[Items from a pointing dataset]

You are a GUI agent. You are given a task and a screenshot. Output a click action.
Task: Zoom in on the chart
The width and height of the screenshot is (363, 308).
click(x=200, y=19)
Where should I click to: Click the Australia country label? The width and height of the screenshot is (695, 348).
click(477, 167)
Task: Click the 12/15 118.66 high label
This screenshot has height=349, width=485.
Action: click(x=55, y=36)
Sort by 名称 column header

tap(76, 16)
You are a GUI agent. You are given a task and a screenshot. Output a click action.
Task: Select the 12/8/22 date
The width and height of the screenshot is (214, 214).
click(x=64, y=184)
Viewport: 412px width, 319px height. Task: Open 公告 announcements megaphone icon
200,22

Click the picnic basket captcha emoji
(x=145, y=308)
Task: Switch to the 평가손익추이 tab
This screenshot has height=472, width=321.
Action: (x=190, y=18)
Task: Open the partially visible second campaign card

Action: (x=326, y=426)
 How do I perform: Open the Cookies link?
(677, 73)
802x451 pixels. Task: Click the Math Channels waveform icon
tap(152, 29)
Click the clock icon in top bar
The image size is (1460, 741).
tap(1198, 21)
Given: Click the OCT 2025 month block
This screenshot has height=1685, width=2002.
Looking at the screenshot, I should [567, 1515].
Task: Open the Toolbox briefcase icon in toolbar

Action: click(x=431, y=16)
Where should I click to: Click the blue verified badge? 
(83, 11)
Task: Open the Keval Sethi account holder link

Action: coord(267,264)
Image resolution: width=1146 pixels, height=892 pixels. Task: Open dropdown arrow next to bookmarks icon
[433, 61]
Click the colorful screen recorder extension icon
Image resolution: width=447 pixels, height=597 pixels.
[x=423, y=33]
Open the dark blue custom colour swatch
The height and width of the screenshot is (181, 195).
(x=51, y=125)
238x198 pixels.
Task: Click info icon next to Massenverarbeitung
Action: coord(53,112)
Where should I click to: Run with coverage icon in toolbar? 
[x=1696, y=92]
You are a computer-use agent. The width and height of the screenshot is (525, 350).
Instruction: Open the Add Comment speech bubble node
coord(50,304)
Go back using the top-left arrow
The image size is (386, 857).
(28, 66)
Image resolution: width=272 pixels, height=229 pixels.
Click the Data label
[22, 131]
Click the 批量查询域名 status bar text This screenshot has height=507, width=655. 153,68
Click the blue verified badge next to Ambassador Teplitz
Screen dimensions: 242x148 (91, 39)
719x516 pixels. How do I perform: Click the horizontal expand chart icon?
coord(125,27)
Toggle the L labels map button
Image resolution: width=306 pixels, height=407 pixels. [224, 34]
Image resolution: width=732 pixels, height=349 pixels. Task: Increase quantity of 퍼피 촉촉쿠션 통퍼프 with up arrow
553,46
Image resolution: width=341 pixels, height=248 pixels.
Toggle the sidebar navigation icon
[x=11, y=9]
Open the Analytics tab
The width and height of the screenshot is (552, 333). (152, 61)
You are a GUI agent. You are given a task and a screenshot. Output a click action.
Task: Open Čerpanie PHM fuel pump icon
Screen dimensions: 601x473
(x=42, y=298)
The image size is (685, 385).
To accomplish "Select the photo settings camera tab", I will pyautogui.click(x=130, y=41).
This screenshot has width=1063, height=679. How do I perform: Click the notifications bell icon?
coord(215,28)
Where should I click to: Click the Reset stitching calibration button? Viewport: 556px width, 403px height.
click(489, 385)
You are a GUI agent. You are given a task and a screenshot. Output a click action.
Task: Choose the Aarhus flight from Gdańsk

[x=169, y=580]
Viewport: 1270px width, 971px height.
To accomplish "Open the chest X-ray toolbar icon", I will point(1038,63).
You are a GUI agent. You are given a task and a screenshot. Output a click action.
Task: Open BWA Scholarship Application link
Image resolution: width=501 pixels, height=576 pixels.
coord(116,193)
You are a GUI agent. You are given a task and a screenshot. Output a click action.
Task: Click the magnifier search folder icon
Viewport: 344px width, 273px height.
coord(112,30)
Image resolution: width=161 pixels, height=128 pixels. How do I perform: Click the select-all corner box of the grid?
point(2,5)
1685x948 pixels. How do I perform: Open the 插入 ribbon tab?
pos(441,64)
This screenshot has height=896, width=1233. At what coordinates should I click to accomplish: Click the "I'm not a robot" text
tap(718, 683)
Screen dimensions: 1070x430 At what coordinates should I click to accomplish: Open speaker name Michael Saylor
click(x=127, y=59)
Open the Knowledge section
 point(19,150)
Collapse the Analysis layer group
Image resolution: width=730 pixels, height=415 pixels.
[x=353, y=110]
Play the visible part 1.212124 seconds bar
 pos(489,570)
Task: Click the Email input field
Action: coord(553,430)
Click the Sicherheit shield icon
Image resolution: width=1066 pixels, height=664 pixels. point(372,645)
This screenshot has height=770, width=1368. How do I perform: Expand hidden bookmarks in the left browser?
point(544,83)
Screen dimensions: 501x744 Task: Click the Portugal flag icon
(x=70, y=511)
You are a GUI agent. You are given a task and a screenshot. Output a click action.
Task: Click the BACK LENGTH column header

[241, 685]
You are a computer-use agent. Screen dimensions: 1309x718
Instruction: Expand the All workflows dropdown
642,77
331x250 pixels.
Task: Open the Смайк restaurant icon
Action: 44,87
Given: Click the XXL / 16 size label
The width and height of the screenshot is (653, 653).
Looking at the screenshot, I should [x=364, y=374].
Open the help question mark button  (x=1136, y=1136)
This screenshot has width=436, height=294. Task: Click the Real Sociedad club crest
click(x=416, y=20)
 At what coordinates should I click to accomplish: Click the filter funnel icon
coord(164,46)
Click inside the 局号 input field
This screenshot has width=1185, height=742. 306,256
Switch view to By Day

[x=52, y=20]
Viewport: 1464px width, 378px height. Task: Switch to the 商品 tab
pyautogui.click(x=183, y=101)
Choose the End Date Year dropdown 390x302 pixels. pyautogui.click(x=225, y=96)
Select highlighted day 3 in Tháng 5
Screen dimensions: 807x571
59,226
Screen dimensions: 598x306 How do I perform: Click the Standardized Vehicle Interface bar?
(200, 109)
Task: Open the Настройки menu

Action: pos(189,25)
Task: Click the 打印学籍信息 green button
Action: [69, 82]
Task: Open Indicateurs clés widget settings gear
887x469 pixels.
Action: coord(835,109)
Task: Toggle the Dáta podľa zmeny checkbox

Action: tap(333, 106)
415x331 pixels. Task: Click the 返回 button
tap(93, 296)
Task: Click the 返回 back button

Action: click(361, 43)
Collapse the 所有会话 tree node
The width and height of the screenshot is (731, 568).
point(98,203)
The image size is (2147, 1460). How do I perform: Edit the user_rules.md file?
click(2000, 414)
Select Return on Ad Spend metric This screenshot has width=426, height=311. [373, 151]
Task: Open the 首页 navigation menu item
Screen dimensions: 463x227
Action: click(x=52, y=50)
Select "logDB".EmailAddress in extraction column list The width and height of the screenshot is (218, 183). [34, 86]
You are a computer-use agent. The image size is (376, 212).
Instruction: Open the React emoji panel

- _WHAT THE TASK REQUIRES_
Reproduce every item above, line for line, with no changes.

- _FULL OUTPUT_
You are a GUI agent. You are given a task and a screenshot. Output a click action.
Task: Zoom in on the chart
The width and height of the screenshot is (363, 308).
click(x=200, y=19)
Where should I click to: Click the Australia country label? The width and height of the screenshot is (695, 348).
click(477, 167)
Task: Click the 12/15 118.66 high label
This screenshot has height=349, width=485.
Action: click(x=55, y=36)
Sort by 名称 column header

tap(76, 16)
You are a GUI agent. You are given a task and a screenshot. Output a click action.
Task: Select the 12/8/22 date
The width and height of the screenshot is (214, 214).
click(x=64, y=184)
Viewport: 412px width, 319px height. Task: Open 公告 announcements megaphone icon
200,22

Click the picnic basket captcha emoji
(x=145, y=308)
Task: Switch to the 평가손익추이 tab
This screenshot has height=472, width=321.
Action: (x=190, y=18)
Task: Open the partially visible second campaign card

Action: (x=326, y=426)
 How do I perform: Open the Cookies link?
(677, 73)
802x451 pixels. Task: Click the Math Channels waveform icon
tap(152, 29)
Click the clock icon in top bar
The image size is (1460, 741).
tap(1198, 21)
Given: Click the OCT 2025 month block
This screenshot has height=1685, width=2002.
Looking at the screenshot, I should [567, 1515].
Task: Open the Toolbox briefcase icon in toolbar

Action: click(x=431, y=16)
Where should I click to: Click the blue verified badge? 
(83, 11)
Task: Open the Keval Sethi account holder link

Action: coord(267,264)
Image resolution: width=1146 pixels, height=892 pixels. Task: Open dropdown arrow next to bookmarks icon
[433, 61]
Click the colorful screen recorder extension icon
Image resolution: width=447 pixels, height=597 pixels.
[x=423, y=33]
Open the dark blue custom colour swatch
The height and width of the screenshot is (181, 195).
(x=51, y=125)
238x198 pixels.
Task: Click info icon next to Massenverarbeitung
Action: coord(53,112)
Where should I click to: Run with coverage icon in toolbar? 
[x=1696, y=92]
You are a computer-use agent. The width and height of the screenshot is (525, 350).
Instruction: Open the Add Comment speech bubble node
coord(50,304)
Go back using the top-left arrow
The image size is (386, 857).
(28, 66)
Image resolution: width=272 pixels, height=229 pixels.
Click the Data label
[22, 131]
Click the 批量查询域名 status bar text This screenshot has height=507, width=655. 153,68
Click the blue verified badge next to Ambassador Teplitz
Screen dimensions: 242x148 (91, 39)
719x516 pixels. How do I perform: Click the horizontal expand chart icon?
coord(125,27)
Toggle the L labels map button
Image resolution: width=306 pixels, height=407 pixels. [224, 34]
Image resolution: width=732 pixels, height=349 pixels. Task: Increase quantity of 퍼피 촉촉쿠션 통퍼프 with up arrow
553,46
Image resolution: width=341 pixels, height=248 pixels.
Toggle the sidebar navigation icon
[x=11, y=9]
Open the Analytics tab
The width and height of the screenshot is (552, 333). (152, 61)
You are a GUI agent. You are given a task and a screenshot. Output a click action.
Task: Open Čerpanie PHM fuel pump icon
Screen dimensions: 601x473
(x=42, y=298)
The image size is (685, 385).
To accomplish "Select the photo settings camera tab", I will pyautogui.click(x=130, y=41).
This screenshot has width=1063, height=679. How do I perform: Click the notifications bell icon?
coord(215,28)
Where should I click to: Click the Reset stitching calibration button? Viewport: 556px width, 403px height.
click(489, 385)
You are a GUI agent. You are given a task and a screenshot. Output a click action.
Task: Choose the Aarhus flight from Gdańsk

[x=169, y=580]
Viewport: 1270px width, 971px height.
To accomplish "Open the chest X-ray toolbar icon", I will point(1038,63).
You are a GUI agent. You are given a task and a screenshot. Output a click action.
Task: Open BWA Scholarship Application link
Image resolution: width=501 pixels, height=576 pixels.
coord(116,193)
You are a GUI agent. You are given a task and a screenshot. Output a click action.
Task: Click the magnifier search folder icon
Viewport: 344px width, 273px height.
coord(112,30)
Image resolution: width=161 pixels, height=128 pixels. How do I perform: Click the select-all corner box of the grid?
point(2,5)
1685x948 pixels. How do I perform: Open the 插入 ribbon tab?
pos(441,64)
This screenshot has height=896, width=1233. At what coordinates should I click to accomplish: Click the "I'm not a robot" text
tap(718, 683)
Screen dimensions: 1070x430 At what coordinates should I click to accomplish: Open speaker name Michael Saylor
click(x=127, y=59)
Open the Knowledge section
 point(19,150)
Collapse the Analysis layer group
Image resolution: width=730 pixels, height=415 pixels.
[x=353, y=110]
Play the visible part 1.212124 seconds bar
 pos(489,570)
Task: Click the Email input field
Action: coord(553,430)
Click the Sicherheit shield icon
Image resolution: width=1066 pixels, height=664 pixels. point(372,645)
This screenshot has height=770, width=1368. How do I perform: Expand hidden bookmarks in the left browser?
point(544,83)
Screen dimensions: 501x744 Task: Click the Portugal flag icon
(x=70, y=511)
You are a GUI agent. You are given a task and a screenshot. Output a click action.
Task: Click the BACK LENGTH column header

[241, 685]
You are a computer-use agent. Screen dimensions: 1309x718
Instruction: Expand the All workflows dropdown
642,77
331x250 pixels.
Task: Open the Смайк restaurant icon
Action: 44,87
Given: Click the XXL / 16 size label
The width and height of the screenshot is (653, 653).
Looking at the screenshot, I should [x=364, y=374].
Open the help question mark button  (x=1136, y=1136)
This screenshot has width=436, height=294. Task: Click the Real Sociedad club crest
click(x=416, y=20)
 At what coordinates should I click to accomplish: Click the filter funnel icon
coord(164,46)
Click inside the 局号 input field
This screenshot has width=1185, height=742. 306,256
Switch view to By Day

[x=52, y=20]
Viewport: 1464px width, 378px height. Task: Switch to the 商品 tab
pyautogui.click(x=183, y=101)
Choose the End Date Year dropdown 390x302 pixels. pyautogui.click(x=225, y=96)
Select highlighted day 3 in Tháng 5
Screen dimensions: 807x571
59,226
Screen dimensions: 598x306 How do I perform: Click the Standardized Vehicle Interface bar?
(200, 109)
Task: Open the Настройки menu

Action: pos(189,25)
Task: Click the 打印学籍信息 green button
Action: [69, 82]
Task: Open Indicateurs clés widget settings gear
887x469 pixels.
Action: coord(835,109)
Task: Toggle the Dáta podľa zmeny checkbox

Action: tap(333, 106)
415x331 pixels. Task: Click the 返回 button
tap(93, 296)
Task: Click the 返回 back button

Action: click(361, 43)
Collapse the 所有会话 tree node
The width and height of the screenshot is (731, 568).
point(98,203)
The image size is (2147, 1460). How do I perform: Edit the user_rules.md file?
click(2000, 414)
Select Return on Ad Spend metric This screenshot has width=426, height=311. [373, 151]
Task: Open the 首页 navigation menu item
Screen dimensions: 463x227
Action: click(x=52, y=50)
Select "logDB".EmailAddress in extraction column list The width and height of the screenshot is (218, 183). [34, 86]
You are a computer-use agent. The image size is (376, 212).
Instruction: Open the React emoji panel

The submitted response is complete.